Search Blog for

Q3 2015 Global DDoS Threat Landscape Report

Q3 2015 Global DDoS Threat Landscape Report

Distributed denial of service (DDoS) attacks are a constantly evolving menace that threaten online businesses with downed websites, financial losses and damaged client relationships. As perpetrators continue to adopt new technologies and methods to execute attacks, the need for organizations to stay informed and up-to-date with the latest trends in online security has never been greater.

Our latest DDoS Threat Landscape report reviews the changes in DDoS attack patterns in Q3 2015. The report was compiled using data from 7,752 network and application layer assaults mitigated by Imperva Incapsula in Q3 2015.

The third quarter was notable for a number of reasons, not least of which was the high number of attacks targeting clients in our network during this period.

On average we mitigated 129 DDoS attacks every day, representing a steep 116 percent increase from the previous quarter. Additionally, the changes in attack tactics we witnessed point to new threats of which every online entity should be aware.

>> Visit here to view the full report

Key Findings

Looking back at Q3 2015, we can identify several clear patterns that defined this time period in DDoS mitigation, including:

  • 100+ Gbps attacks became commonplace: A 100+ Gbps network layer attack was mitigated once every other day, with the largest one peaking at 260 Gbps. The largest application layer attack peaked at 268,800 requests per second.

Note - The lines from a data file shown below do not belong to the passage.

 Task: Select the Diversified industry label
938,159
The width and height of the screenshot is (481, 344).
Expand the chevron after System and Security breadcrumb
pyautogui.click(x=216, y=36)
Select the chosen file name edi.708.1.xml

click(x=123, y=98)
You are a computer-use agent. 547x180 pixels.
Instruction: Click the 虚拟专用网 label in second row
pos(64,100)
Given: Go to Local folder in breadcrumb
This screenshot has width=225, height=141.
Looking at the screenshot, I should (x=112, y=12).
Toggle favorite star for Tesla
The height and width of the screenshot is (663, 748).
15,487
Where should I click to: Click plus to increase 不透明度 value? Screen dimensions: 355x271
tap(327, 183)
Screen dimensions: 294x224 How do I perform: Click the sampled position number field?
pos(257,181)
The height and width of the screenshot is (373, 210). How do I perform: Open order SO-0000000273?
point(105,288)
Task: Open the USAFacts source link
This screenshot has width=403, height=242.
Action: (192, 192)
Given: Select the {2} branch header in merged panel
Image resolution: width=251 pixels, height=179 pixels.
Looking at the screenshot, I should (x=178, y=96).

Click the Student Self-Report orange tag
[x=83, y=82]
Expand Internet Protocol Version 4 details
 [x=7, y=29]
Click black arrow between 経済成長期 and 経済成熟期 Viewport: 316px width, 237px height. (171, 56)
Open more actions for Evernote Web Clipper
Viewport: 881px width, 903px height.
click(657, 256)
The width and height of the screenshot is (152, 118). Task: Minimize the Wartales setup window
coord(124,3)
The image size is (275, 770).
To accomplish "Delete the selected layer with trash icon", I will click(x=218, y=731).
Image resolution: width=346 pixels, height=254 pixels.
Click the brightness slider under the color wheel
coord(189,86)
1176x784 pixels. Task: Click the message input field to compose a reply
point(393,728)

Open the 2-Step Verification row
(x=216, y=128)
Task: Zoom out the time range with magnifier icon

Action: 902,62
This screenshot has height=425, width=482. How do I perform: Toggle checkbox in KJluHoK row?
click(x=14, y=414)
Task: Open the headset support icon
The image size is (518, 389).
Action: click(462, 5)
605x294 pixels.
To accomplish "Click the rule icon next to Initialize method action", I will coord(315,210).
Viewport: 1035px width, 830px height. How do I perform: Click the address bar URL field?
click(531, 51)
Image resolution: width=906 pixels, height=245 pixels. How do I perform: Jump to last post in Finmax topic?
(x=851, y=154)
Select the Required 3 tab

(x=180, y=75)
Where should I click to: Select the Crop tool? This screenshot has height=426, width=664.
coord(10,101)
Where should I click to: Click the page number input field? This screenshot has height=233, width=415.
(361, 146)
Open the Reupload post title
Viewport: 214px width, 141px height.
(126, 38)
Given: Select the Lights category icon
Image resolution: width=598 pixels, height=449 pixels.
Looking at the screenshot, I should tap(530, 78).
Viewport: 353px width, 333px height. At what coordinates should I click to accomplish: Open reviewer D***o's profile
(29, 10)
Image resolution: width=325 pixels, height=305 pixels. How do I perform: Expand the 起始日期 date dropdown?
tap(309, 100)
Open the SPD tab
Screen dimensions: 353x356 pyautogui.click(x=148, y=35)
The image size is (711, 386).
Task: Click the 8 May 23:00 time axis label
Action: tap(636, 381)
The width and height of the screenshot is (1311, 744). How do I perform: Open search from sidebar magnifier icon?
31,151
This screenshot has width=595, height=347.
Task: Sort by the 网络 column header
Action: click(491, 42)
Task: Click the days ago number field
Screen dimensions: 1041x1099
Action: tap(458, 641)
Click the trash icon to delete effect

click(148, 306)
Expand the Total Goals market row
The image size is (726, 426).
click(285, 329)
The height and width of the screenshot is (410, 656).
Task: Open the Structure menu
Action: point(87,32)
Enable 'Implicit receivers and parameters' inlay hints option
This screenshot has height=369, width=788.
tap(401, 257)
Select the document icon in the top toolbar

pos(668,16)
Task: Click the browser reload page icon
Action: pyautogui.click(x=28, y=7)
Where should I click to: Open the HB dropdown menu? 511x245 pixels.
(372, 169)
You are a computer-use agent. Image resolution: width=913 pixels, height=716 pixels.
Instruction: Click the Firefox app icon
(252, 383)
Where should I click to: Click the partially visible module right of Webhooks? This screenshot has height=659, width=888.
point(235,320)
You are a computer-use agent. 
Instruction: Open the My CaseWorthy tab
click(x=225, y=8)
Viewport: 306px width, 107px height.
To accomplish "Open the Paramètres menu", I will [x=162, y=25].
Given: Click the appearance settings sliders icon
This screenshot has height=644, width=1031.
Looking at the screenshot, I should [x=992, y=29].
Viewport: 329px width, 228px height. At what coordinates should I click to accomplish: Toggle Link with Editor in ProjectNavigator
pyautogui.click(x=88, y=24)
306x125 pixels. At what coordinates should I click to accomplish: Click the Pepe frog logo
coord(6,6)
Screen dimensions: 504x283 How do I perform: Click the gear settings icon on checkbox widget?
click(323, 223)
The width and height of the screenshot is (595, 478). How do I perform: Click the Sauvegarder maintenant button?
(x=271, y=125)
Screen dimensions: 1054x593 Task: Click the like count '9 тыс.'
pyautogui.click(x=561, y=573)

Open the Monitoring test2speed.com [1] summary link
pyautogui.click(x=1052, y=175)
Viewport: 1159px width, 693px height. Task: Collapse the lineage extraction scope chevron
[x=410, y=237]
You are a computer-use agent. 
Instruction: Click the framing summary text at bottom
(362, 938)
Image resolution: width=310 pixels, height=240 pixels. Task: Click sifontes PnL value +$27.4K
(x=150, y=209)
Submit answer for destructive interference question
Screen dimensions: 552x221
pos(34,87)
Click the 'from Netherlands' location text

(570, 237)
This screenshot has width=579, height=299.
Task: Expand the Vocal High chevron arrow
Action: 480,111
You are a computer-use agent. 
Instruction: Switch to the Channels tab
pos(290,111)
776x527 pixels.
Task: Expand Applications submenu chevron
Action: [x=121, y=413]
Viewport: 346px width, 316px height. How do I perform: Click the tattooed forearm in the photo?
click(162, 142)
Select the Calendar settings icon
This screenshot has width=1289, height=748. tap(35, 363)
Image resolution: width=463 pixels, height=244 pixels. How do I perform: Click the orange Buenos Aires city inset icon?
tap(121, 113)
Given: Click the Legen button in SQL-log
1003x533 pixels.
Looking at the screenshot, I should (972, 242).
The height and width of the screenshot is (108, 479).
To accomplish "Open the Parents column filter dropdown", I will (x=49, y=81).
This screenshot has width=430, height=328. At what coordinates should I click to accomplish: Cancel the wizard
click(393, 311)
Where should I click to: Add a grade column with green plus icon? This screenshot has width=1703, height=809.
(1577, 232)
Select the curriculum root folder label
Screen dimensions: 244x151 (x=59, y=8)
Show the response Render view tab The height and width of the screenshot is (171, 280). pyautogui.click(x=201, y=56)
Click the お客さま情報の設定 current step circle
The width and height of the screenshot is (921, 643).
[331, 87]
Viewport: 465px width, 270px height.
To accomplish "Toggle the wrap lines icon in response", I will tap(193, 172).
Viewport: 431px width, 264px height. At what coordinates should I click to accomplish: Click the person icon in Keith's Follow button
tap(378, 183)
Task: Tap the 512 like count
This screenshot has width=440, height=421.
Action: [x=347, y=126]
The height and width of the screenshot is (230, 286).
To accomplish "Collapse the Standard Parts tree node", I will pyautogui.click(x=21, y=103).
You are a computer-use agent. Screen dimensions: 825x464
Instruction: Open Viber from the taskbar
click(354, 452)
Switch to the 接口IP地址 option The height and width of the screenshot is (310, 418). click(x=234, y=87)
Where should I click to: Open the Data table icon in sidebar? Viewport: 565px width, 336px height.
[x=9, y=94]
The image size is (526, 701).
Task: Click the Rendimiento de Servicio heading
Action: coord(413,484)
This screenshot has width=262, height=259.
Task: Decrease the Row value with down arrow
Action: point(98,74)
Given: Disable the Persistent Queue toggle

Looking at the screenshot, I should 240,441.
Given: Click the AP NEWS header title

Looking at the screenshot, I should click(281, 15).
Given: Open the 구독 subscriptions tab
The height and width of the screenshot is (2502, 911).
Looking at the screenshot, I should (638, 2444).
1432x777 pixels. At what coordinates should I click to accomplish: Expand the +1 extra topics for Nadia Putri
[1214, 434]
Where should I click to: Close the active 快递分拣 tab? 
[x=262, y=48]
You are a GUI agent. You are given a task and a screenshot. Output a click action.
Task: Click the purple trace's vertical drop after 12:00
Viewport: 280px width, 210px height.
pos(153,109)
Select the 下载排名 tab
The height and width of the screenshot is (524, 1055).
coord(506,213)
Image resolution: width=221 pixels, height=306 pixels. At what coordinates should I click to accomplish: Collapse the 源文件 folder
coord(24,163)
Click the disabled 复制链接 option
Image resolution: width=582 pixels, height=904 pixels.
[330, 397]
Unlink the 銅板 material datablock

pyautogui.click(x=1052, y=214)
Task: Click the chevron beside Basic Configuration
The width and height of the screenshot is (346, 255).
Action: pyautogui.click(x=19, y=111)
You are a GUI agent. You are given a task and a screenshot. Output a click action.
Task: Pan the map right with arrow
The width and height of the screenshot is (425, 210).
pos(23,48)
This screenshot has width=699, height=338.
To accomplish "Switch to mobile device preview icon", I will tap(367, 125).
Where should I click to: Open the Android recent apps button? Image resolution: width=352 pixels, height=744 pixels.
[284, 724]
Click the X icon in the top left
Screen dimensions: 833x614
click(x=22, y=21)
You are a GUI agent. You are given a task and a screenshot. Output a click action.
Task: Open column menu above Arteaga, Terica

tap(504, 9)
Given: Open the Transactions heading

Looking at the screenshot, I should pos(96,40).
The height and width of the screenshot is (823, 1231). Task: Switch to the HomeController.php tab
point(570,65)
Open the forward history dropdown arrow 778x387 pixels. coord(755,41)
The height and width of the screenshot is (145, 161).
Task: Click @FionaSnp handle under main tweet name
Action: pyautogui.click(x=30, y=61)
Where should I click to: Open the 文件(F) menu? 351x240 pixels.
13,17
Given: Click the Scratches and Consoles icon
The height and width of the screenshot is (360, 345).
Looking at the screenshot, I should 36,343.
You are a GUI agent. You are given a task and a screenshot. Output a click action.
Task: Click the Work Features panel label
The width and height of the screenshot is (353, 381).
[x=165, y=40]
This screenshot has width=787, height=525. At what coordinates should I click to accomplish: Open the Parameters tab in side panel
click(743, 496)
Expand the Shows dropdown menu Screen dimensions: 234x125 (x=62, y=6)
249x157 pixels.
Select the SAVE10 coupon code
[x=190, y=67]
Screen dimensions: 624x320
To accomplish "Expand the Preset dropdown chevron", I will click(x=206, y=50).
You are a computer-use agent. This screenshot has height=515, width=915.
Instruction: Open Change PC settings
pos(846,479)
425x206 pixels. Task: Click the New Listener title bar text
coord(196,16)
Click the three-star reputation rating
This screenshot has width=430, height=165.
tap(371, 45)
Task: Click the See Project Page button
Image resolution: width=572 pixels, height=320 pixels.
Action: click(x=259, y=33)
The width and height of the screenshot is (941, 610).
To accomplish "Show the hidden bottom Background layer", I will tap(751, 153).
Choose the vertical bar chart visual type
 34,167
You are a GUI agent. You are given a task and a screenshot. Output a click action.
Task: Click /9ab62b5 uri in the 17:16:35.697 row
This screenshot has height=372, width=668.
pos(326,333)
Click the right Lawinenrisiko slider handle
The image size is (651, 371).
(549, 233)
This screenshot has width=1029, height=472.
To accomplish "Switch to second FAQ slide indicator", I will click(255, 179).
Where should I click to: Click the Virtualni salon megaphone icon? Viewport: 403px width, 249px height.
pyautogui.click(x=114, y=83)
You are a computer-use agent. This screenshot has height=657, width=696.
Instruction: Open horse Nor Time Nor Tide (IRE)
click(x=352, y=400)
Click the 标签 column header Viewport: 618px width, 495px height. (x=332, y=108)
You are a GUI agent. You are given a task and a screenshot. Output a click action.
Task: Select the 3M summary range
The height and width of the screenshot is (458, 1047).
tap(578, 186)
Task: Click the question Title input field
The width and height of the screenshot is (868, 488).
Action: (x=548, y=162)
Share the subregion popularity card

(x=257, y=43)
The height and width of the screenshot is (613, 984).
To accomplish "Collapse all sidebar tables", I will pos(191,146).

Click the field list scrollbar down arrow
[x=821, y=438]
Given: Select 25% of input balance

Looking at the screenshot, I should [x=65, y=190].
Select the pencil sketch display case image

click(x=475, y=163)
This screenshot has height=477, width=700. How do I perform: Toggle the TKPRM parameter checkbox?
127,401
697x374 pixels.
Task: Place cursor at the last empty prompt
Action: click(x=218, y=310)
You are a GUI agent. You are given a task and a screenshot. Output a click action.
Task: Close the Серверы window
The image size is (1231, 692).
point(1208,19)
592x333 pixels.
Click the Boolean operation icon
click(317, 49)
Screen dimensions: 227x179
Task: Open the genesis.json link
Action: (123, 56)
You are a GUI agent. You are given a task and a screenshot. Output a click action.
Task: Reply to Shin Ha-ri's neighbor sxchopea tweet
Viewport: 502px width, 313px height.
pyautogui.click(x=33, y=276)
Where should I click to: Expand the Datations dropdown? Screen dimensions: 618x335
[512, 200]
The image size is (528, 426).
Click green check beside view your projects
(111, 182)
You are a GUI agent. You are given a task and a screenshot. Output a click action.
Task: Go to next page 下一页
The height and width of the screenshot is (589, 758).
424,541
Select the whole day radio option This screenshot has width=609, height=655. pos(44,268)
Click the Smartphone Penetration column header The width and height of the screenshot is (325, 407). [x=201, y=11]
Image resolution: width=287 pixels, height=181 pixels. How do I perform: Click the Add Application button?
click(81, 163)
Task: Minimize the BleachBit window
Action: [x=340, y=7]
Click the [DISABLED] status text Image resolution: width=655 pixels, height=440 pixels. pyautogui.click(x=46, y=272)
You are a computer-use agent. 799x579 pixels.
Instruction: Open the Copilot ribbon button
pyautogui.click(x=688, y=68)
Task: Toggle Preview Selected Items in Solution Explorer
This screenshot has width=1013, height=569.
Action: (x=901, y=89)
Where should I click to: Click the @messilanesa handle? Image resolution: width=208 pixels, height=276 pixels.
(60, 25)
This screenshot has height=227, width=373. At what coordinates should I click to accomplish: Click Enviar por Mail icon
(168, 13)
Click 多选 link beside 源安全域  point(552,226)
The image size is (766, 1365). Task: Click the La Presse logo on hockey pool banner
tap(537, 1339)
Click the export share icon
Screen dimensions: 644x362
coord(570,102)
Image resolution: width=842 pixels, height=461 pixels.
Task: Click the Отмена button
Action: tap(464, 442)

Largest network layer attack in Q3 2015

Largest network layer attack in Q3 2015, peaking at 260Gbps
  • China cemented its status as top attacking country: 37.5 percent of DDoS botnet traffic originated in China, making it by far the leading source country of attacks worldwide.
  • Attackers focused fire on US and APAC hosted websites: US hosted websites were targeted by 45.8 percent of DDoS botnet traffic, making them the most attacked worldwide. APAC hosted websites were on the receiving end of 40.7 percent of botnet traffic.
  • The increased sophistication of multi vector attacks: While the number of multi-vector attacks decreased from 44 percent in the second quarter, they increased in sophistication, with eight and nine vector assaults taking place.

Distribution of a network layer DDoS attacks by number of attack vectors used

Distribution of a network layer DDoS attacks, by number of attack vectors used
  • The resurgence of Baidu impersonators: After a huge decrease in Q2 2015, there was a resurgence in Baidu bot impersonators, most likely due to the increase in DDoS attacks out of China.
  • Attacks grew shorter:The duration of network layer attacks was markedly down, with only four percent lasting more than three hours. Still, the longest one lasted for 31 days. The longest application layer attack lasted more than 20 days.

Unprecedented Spike in Attack Numbers

The most prevalent trend we saw in Q3 2015, was the unprecedented spike in the number of network and application layer DDoS attacks, both increasing by more than 100 percent, compared to the previous quarter.

At the same time, there was a marked decrease in the duration of network layer assaults. This can be taken as a sign of the increased use of DDoS-for-hire services (a.k.a., stressers or booters), as they typically only offer limited access to their botnet resources.

For certain time frames, application layer attacks actually increased in duration, as evidenced by the 14.6 percent of attacks that lasted longer than 12 hours; the figure is up from 6.2 percent in the second quarter.

Distribution of application layer DDoS attacks by duration

Distribution of application layer DDoS attacks, by duration

Additionally, there was a significantly higher target distribution among Imperva Incapsula clients, with a much higher percentage of websites being targeted by DDoS attacks. This is a potentially worrying trend going into the final quarter of 2015.

>> Visit here to view the full report


Our analysis is based on DDoS data collected from 2,732 network layer and 5,020 application layer attacks on websites using Incapsula services from July 1 through August 29 of this year, referred to as Q3 or the third quarter.

Information about DDoS bot capabilities and assumed identities comes from a random sample of 4.34 billion bot sessions collected from such assaults over the same period.

Data from Q2, or the second quarter, is taken from 1,572 network layer and 2,714 application layer attacks on websites using Incapsula services from March 1, 2015 to May 7, 2015.